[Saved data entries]
····················
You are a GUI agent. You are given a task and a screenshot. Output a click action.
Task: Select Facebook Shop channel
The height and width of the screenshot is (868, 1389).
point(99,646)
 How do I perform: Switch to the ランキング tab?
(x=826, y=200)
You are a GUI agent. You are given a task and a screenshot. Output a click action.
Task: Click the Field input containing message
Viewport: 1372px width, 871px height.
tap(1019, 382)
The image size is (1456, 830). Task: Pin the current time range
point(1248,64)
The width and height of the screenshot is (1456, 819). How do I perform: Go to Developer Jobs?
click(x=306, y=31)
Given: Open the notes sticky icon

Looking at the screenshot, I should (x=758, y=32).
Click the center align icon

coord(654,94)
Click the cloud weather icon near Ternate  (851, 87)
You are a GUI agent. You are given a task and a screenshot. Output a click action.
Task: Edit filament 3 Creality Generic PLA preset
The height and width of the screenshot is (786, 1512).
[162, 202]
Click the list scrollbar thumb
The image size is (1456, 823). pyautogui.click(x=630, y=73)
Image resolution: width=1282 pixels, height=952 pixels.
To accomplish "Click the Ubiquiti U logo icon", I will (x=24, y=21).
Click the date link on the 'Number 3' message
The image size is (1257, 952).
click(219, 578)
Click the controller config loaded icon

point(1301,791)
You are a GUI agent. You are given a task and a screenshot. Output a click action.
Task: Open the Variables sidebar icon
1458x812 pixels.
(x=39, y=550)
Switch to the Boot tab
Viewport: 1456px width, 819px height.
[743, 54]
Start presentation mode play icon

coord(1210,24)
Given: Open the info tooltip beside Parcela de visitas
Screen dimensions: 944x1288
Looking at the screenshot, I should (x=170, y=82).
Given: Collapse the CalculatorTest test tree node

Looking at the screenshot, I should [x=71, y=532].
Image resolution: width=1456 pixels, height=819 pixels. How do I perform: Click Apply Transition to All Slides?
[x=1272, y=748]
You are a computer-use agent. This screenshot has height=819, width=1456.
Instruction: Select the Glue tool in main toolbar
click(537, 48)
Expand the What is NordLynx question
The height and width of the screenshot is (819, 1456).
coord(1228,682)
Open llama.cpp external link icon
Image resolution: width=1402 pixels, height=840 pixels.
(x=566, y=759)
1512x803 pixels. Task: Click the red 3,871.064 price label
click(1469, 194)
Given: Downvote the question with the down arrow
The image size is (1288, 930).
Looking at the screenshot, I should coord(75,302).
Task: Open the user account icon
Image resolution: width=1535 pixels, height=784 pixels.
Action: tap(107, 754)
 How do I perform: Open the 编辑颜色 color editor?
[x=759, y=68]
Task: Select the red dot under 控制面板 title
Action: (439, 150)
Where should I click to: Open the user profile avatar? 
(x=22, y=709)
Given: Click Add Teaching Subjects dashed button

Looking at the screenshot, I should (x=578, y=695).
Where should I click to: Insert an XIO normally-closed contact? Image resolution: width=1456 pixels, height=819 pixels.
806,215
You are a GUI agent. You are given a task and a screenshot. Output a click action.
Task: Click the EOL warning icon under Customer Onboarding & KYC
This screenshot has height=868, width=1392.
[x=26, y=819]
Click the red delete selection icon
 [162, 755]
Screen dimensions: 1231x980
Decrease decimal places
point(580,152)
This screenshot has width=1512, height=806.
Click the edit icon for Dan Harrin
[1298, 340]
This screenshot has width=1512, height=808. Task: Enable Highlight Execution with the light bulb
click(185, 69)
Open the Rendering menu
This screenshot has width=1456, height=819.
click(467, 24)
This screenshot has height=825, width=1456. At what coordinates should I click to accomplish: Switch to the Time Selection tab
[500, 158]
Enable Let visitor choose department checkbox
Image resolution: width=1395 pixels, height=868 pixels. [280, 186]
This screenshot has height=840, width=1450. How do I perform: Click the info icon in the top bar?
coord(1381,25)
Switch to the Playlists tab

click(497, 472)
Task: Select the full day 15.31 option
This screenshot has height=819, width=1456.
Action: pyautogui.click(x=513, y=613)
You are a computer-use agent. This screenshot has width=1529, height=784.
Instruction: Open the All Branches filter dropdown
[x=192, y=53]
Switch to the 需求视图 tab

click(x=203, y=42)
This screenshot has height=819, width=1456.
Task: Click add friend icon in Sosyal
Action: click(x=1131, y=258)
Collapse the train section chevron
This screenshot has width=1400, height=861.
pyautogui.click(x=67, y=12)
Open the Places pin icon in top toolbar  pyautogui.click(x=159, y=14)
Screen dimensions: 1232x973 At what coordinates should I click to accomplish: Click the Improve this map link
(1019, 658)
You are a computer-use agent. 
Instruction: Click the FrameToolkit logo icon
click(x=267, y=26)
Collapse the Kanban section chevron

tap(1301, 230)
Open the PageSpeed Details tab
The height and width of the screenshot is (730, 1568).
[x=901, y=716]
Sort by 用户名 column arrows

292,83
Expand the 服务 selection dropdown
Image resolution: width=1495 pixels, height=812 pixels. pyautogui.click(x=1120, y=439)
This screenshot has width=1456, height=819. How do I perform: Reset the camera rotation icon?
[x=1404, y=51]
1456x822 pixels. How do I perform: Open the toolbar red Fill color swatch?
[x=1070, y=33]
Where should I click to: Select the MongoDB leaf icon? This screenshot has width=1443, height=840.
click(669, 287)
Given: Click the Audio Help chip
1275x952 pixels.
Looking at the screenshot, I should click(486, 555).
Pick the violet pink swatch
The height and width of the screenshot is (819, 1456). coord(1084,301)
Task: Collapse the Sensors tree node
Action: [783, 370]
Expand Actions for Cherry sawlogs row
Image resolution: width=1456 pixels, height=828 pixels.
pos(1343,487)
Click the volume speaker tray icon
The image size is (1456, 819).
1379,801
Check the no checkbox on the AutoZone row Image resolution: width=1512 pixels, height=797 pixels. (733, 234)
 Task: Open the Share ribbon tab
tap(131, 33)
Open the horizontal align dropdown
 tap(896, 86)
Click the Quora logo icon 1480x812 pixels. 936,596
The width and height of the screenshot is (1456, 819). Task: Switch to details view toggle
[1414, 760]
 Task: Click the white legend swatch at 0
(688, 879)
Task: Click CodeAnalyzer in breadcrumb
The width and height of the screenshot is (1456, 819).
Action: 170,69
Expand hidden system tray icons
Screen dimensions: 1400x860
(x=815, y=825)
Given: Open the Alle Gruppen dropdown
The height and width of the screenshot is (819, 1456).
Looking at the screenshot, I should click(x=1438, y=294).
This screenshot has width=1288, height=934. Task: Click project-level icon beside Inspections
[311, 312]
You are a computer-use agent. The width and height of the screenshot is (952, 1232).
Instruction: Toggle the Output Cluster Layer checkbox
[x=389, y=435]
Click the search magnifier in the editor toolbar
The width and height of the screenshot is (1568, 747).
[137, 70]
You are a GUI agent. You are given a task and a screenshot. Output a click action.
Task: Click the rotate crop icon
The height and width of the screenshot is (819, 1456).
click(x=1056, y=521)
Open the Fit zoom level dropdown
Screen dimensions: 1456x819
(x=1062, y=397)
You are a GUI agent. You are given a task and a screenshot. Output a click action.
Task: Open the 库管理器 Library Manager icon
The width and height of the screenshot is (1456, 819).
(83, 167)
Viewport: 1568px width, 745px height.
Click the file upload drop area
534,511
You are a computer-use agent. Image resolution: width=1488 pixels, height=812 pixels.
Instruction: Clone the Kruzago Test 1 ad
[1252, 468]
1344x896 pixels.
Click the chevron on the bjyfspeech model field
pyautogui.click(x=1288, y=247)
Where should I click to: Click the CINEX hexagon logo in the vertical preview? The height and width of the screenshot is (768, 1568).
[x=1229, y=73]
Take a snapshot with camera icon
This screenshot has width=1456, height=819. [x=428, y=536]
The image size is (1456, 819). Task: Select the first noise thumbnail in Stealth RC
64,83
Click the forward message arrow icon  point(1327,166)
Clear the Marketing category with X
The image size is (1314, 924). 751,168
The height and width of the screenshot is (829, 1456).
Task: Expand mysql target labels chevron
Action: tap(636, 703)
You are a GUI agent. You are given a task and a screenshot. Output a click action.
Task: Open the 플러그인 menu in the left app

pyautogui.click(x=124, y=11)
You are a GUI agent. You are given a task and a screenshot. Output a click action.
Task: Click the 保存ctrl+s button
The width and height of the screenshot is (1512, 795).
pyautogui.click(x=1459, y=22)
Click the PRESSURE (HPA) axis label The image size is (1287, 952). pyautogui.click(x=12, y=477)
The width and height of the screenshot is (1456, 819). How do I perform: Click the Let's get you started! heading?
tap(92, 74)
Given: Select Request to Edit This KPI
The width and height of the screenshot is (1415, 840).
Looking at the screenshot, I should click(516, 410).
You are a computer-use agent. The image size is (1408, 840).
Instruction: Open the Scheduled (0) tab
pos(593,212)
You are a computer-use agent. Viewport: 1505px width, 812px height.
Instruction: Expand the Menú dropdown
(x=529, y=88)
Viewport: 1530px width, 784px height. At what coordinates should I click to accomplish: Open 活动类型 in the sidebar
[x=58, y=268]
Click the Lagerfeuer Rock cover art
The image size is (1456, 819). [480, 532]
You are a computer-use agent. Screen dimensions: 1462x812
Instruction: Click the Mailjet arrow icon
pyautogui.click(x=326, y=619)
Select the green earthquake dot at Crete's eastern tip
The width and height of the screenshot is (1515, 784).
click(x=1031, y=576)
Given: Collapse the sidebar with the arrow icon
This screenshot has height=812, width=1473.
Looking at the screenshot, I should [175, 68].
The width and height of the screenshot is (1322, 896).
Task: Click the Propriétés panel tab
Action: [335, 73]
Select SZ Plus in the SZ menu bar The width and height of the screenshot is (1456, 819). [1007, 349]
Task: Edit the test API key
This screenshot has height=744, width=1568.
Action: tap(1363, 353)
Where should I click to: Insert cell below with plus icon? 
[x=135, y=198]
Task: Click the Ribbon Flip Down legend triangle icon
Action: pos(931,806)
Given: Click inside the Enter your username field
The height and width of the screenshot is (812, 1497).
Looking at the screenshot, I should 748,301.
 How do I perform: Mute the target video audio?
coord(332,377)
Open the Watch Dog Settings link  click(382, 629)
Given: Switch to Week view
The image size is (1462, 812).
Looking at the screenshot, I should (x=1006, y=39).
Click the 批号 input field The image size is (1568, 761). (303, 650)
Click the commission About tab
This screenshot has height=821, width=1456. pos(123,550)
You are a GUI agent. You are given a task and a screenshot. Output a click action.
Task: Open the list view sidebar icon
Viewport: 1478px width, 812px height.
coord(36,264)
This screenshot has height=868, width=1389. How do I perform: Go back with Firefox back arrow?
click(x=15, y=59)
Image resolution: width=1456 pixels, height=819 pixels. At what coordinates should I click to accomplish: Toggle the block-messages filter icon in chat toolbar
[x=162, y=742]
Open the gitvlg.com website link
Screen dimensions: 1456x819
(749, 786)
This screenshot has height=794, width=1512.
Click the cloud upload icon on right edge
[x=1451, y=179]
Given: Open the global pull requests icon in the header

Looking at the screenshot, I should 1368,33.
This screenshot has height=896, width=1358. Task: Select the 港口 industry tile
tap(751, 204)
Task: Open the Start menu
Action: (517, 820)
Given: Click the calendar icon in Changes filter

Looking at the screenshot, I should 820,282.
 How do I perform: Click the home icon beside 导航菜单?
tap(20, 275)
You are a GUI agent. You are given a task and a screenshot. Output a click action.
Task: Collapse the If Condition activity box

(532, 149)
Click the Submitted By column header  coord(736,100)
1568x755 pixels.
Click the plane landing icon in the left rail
····················
▶ _Activity_: Every line in the entries above that has the word "input" should be identified and copied.

▶ _Answer_:
Task: Click the Field input containing message
Click the 批号 input field The image size is (1568, 761). (303, 650)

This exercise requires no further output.